Like most marketing advice you see on Instagram, this is a hand-me-down strategy that’s been copy-pasted so many times it feels like capital-T truth that in reality does more harm than good for people who want to grow authentically in 2025.

This feels like one of those things that’s going to sound so obvious when I say, but it must be said:

Authenticity can’t start with fake personas.

This is the second part of a two-part StoryCraft series on Authentic Brand Storytelling.

 The first, was a primer on authentic storytelling content with prompts for articulating the nuances of your perspective and experiences without costing you professional credibility or giving you a vulnerability hangover. 
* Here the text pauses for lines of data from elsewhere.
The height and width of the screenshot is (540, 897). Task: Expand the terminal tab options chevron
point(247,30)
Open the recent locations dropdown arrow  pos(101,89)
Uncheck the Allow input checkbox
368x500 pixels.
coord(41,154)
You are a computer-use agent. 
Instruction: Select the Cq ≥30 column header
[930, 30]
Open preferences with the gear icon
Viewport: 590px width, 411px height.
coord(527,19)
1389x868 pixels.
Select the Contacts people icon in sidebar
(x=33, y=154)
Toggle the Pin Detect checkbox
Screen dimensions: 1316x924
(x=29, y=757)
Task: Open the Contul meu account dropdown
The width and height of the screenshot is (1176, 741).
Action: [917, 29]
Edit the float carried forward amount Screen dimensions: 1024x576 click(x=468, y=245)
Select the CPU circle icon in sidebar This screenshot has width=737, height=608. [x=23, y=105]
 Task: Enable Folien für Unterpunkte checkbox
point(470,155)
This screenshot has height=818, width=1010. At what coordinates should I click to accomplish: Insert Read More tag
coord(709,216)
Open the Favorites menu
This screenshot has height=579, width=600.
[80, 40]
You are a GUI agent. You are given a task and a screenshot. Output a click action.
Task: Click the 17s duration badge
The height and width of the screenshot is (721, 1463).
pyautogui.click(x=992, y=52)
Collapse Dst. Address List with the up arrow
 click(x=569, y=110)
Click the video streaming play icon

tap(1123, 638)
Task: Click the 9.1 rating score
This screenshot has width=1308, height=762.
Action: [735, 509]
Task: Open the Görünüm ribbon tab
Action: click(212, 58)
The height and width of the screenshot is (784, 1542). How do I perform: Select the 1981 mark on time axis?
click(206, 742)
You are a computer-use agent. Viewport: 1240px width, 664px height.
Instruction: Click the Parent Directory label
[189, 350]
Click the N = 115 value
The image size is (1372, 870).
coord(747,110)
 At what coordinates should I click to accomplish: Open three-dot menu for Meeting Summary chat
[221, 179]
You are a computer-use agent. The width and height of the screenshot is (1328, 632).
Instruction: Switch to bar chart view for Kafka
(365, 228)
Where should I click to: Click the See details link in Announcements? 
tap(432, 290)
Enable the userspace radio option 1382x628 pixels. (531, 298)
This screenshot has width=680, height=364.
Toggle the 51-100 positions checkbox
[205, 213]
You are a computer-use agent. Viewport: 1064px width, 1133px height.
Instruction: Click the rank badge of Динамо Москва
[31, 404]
Today is about telling authentic stories that attract the right people to your brand. You’ll walk away with a three-part exercise to do exactly that in your real-life marketing this week. 

I’m excited to have this conversation with you!

Authenticity vs. The World(view)

 Authentic stories that grow a loyal following:

  • Clarify your message

  • Validate your audience’s beliefs and struggles

  • Give hope for a better future (without a sugarcoating)

So how do you find them?

 Not by looking at your client avatar. 

Molding your message to fit an imaginary audience puts you on defense

This manifests as:

  • Constantly questioning what will resonate.

  • Feeling disconnected or wanting to pivot often (Oh, hi 🙋‍♀️)

  • Diluting (or being fuzzy on) your perspective and what makes you different.

This audience-first mindset makes us overlook the stories that would act like a magnet for the right people.

As Seth Godin explains in All Marketers Are Liars (3/5 ⭐), your ideal audience is already telling themselves stories about:

  • Who they are (values, beliefs, opinions, labels)

  • The challenges they face (and why they can’t overcome them).

  • What they believe is possible for them  (“I’m the type of person who ____.”).

The big difference between the ideal client avatar approach and the authentic storytelling approach is this:

Your ideal client is someone telling themselves stories that echo a past, current, or future version of you.

When you get clear on those, like we did last week, you get a razor sharp idea of who you are really speaking to in content. 

Walking The Talk?

Authentic storytelling shares your values, perspective, and approach so the people who are most open to your way of doing things think: 

 “Yes, someone who gets it!”

When done right, it hits the right combination of authority and authenticity we talked about last week

Because people listen to people like them who have what they want. When you can articulate your audience's problems better than they can themselves, they’ll view your approach as more credible and valuable.

It’s human nature to gravitate toward people like us.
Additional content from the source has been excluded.